The term is derived from Latin candida, meaning white. In Ancient Rome, men running for political office would usually wear togas chalked and bleached to be bright white at speeches, debates, conventions, and other public functions. The term candidate thus came to mean someone who seeks an office of some sort.

Scandinavia
In Scandinavia, the term was introduced in the early 18th century and referred to the higher degrees in theology, law and medicine. A candidate's degree in the relevant field (e.g. Candidate of Law) was a requirement for appointment to higher offices in the state administration (embede), including as priests, judges and state officials, and doctors. In Denmark, Norway and Sweden the term "candidate" was eventually used for most higher professional academic degrees, usually awarded after around 5–7 years of studies. In Norway, only a few candidate's degrees (such as cand.theol., cand.med. and cand.psychol.) are still awarded, while in Denmark and Sweden, all candidate's degrees are retained.
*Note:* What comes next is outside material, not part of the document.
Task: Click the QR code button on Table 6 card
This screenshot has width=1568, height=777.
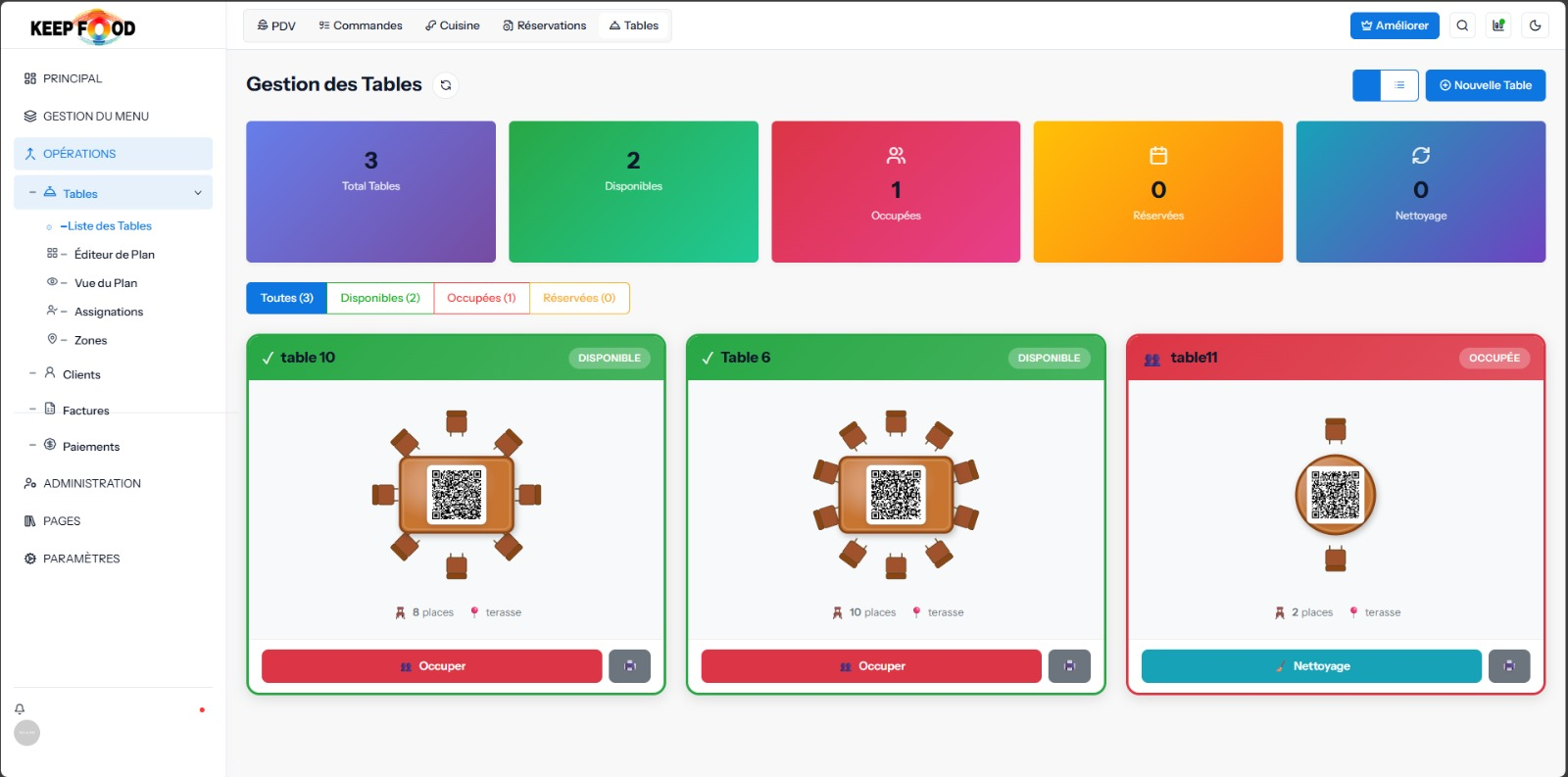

Examples of candidate's degrees in Scandinavia:
Candidate of Theology (candidatus theologiae)
Candidate of Law (candidatus juris)
Candidate of Medicine (candidatus medicinae)

There are several dozen such degrees in the three Scandinavian countries as well as Iceland and Finland.

Soviet Union

In the Soviet Union, Candidate of Sciences was a degree roughly corresponding to an American-style PhD.

The Netherlands and Belgium
In the Netherlands and Belgium the "Candidate's diploma" was an undergraduate first-cycle diploma that the university issued to students who passed their candidate's examination. After obtaining the diploma one was entitled to use the academic title "Candidatus" (prenominal abbreviation Cand.). This was the lowest academic degree that could be achieved in these countries, and is roughly comparable with the bachelor's degree from universities (BA or BSc).

The candidate exam took place after the student completed a substantial and pre-determined part of his university education; in the case of a five-year or longer course usually after completion of the third year. Students in a four-year course received the degree at the end of their second or during their third year, depending on the criteria set by the institution.

The candidates degrees were phased out in the Netherlands in 1982, but have been more-or-less replaced by the Bachelor's degree with the introduction of the Bologna Process in Europe in 1999.